Although she was born in Miami Beach, FL, Connie was educated in Massachusetts at Quincy High School and Thayer Academy, where she graduated at 16. Her early employment was with John Hancock Insurance. In the 1940s-50s she became deeply involved with the League of Women Voters and she served as its Legislative Chair for Massachusetts from 1952 to 1954. In 1960 she became the Executive Director of the Unitarian Women’s Alliance and in that capacity was instrumental in guiding the merger with the Universalist Women’s Association into the Unitarian Universalist Women’s Federation. She served as the Executive Director of the Federation. She participated in various demonstrations and marches such as the civil rights march to Selma and the March for Peace. She was a member of John Fitzgerald Kennedys Commission on Equal Rights for Women and a member of the federally-appointed Commission on Aging. In 1969 she became president of the Council of National Organizations which included such agencies as the American Red Cross, the Chamber of Commerce, etc. She was given the Award for Distinguished Service to the Cause of Unitarian Universalism in 1972. She received an honorary doctorate from Starr King School for the Ministry in 1973.

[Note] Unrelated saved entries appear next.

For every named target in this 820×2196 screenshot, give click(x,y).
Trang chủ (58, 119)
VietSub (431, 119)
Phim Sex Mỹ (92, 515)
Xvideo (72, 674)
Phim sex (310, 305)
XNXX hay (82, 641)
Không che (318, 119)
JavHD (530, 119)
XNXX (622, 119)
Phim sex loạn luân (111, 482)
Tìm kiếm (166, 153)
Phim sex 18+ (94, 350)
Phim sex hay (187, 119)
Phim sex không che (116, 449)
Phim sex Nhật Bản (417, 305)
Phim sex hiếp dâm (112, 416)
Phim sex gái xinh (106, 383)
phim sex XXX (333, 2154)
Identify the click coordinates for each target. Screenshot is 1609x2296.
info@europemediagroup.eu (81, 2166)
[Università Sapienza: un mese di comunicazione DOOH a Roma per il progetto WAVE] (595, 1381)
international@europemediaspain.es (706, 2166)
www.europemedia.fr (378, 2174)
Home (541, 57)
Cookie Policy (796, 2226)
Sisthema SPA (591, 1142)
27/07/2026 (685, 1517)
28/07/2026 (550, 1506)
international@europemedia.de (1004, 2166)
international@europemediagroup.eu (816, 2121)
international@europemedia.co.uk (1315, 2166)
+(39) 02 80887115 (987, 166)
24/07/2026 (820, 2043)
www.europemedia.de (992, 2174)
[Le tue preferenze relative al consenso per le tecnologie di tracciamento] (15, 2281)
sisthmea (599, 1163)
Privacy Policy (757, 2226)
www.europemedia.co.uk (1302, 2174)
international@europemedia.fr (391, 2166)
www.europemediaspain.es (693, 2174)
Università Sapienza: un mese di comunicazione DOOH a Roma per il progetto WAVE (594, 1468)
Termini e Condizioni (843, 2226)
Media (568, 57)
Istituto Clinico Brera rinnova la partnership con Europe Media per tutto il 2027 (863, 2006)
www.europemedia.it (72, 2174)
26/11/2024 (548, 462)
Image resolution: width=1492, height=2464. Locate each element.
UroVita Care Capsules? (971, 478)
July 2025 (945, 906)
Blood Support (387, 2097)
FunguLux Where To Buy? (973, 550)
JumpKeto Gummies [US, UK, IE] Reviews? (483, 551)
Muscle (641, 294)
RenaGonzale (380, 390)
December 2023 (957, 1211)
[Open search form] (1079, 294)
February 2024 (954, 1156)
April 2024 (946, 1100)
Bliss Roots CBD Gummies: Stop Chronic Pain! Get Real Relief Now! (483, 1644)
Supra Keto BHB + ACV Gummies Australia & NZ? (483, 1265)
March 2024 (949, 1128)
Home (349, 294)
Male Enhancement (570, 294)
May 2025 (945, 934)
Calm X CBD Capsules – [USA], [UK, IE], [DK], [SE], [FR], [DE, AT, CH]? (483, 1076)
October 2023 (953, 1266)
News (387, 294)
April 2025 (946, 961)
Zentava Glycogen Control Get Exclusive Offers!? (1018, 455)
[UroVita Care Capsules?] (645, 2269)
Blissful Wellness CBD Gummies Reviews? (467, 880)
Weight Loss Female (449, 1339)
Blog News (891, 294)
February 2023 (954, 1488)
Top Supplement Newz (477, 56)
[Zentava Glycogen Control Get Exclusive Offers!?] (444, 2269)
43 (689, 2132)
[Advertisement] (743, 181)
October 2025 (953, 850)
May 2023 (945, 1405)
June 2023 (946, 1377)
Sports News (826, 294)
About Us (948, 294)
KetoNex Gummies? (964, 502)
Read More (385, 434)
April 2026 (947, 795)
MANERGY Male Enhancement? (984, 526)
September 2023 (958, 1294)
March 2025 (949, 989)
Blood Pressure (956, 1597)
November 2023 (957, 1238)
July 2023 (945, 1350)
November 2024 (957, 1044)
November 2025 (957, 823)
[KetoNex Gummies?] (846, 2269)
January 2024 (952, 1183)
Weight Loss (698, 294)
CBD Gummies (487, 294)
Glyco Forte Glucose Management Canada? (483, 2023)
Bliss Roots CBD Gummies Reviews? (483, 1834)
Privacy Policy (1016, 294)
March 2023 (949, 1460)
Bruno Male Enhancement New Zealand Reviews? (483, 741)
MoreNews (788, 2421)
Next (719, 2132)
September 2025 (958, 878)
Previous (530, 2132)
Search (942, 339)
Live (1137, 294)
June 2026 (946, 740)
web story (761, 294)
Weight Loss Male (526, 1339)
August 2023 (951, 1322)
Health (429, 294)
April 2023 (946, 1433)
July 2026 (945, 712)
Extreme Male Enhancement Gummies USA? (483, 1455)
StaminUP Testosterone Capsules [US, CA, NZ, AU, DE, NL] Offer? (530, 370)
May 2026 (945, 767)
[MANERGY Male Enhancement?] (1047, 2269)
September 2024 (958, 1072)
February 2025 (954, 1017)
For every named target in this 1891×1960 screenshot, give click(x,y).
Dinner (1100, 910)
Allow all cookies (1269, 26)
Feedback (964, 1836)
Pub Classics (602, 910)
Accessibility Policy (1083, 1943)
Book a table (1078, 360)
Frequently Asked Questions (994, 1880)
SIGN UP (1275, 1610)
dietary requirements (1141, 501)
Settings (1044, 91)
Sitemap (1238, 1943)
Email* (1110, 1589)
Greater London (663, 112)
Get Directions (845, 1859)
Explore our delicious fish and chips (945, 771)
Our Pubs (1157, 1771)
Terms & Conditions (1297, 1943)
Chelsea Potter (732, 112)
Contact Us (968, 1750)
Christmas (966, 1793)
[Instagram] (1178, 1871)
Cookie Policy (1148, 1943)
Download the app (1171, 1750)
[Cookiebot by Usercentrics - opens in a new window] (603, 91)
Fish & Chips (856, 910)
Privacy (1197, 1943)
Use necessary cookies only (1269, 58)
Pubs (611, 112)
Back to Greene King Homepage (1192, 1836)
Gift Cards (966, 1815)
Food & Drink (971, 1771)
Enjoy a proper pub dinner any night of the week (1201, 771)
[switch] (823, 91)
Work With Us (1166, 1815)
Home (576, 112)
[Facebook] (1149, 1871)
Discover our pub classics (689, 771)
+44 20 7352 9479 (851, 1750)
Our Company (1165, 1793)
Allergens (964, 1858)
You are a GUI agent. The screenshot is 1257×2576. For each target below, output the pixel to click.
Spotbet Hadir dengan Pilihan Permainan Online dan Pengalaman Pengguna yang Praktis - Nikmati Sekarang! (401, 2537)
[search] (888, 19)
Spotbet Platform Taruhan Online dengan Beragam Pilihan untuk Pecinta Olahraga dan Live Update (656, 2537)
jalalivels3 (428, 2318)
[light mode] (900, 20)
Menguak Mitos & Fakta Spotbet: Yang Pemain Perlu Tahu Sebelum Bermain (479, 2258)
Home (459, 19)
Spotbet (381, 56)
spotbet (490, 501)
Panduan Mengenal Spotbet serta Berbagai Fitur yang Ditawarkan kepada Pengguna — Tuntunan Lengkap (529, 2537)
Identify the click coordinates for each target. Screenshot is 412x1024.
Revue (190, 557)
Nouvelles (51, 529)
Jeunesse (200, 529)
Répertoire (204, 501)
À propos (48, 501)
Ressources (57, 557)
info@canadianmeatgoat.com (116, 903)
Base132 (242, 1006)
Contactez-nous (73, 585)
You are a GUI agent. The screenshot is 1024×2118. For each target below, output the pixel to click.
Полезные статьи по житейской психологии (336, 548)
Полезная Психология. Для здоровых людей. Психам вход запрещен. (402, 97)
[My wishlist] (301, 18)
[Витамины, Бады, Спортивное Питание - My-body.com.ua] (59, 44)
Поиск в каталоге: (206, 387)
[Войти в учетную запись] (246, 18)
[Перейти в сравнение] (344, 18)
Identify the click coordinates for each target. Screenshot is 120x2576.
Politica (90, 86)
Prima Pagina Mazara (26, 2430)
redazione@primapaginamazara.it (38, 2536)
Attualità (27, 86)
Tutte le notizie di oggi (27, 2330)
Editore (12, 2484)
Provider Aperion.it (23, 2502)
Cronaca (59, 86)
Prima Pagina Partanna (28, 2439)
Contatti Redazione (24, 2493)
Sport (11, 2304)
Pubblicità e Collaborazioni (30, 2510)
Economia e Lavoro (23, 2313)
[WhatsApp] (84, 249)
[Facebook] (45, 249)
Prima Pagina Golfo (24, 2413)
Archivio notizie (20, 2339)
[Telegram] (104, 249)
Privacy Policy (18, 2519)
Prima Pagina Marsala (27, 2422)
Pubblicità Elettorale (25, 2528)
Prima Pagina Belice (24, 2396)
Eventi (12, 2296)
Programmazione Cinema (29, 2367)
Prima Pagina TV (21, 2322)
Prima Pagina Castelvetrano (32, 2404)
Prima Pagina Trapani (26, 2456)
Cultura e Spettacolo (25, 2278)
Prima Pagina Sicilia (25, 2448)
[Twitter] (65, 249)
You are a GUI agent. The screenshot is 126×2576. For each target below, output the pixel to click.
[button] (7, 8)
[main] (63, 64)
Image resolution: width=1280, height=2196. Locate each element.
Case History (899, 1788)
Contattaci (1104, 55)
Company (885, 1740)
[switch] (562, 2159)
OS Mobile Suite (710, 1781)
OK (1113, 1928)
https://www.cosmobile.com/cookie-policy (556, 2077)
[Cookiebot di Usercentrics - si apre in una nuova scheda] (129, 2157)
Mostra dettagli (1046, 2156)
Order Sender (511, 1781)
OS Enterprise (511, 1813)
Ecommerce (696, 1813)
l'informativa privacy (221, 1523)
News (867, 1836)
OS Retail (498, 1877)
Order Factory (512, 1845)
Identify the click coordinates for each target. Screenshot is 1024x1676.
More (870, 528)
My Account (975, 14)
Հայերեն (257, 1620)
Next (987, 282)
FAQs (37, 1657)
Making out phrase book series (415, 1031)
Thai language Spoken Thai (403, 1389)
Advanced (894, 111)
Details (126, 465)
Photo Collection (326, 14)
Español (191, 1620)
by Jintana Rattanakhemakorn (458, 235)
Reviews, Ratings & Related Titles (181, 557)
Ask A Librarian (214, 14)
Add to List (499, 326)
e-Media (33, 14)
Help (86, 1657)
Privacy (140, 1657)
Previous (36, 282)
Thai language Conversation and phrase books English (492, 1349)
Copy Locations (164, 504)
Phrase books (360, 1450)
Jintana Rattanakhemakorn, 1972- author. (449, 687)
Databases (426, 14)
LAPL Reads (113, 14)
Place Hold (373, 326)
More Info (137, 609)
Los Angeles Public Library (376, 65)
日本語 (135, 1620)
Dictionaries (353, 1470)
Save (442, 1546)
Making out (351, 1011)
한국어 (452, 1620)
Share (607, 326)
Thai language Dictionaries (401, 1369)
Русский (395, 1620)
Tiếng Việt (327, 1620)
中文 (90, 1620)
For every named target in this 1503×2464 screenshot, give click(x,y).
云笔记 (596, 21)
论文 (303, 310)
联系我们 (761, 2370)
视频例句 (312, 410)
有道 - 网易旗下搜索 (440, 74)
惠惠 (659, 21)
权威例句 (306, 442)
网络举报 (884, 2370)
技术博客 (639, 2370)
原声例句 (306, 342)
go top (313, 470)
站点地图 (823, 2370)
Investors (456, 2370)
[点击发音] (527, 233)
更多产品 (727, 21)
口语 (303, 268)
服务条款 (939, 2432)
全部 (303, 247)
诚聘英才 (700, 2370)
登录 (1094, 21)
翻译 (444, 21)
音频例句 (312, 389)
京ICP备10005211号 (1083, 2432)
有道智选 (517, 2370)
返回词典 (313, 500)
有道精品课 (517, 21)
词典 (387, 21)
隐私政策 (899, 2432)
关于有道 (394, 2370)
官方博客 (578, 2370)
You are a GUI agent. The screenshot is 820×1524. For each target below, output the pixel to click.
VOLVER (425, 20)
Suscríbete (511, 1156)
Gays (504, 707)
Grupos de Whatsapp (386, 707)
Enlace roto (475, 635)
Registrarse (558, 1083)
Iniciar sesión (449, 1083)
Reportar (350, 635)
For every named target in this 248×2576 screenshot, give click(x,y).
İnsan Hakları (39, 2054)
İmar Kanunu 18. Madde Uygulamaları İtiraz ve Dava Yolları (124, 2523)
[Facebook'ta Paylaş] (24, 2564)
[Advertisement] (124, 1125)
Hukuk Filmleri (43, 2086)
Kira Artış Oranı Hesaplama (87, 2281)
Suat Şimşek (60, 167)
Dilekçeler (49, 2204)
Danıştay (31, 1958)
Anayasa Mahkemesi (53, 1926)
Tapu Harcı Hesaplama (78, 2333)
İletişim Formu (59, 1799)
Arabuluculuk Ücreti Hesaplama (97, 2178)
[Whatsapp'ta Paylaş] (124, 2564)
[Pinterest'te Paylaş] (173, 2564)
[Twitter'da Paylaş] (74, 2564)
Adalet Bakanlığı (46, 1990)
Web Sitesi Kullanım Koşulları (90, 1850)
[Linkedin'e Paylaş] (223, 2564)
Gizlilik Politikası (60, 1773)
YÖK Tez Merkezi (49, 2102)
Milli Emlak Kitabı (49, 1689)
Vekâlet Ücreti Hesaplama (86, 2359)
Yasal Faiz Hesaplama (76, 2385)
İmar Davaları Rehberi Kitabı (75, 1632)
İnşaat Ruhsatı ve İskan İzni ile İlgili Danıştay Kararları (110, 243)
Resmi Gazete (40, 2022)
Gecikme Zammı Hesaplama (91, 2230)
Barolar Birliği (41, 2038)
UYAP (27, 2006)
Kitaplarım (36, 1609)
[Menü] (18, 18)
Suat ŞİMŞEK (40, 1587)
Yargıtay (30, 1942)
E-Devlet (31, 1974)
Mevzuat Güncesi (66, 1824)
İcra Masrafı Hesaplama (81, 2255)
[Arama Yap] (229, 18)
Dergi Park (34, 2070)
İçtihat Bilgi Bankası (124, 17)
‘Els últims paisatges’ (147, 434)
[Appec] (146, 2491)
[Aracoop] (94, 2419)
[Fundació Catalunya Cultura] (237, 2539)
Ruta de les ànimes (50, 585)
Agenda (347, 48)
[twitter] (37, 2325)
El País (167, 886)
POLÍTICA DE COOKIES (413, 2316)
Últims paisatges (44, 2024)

Celia C. Burr Burleigh (Sept. 18, 1826-July 25, 1875) Unitarian

Born in Cazenovia NY, she was a teacher and author and frequent contributor to magazines and to The Christian Register. In 1865 she married William Burleigh (the second marriage for them both) and moved to Brooklyn CT. After his death, she determined to carry out his wish that she be ordained to the ministry. She was the first woman ordained as a Unitarian minister on Oct. 5, 1871. She served the Brooklyn CT church, the Danville and Syracuse NY parishes and worked in the Unitarian church of Sioux City IA until her untimely death at age 48.

Eleanor Butler (1739-1829) British Unitarian

She was one of the “Ladies of Llangollen”, a retreat estate that was visited by writers and dignitaries, along with Sarah Ponsonby.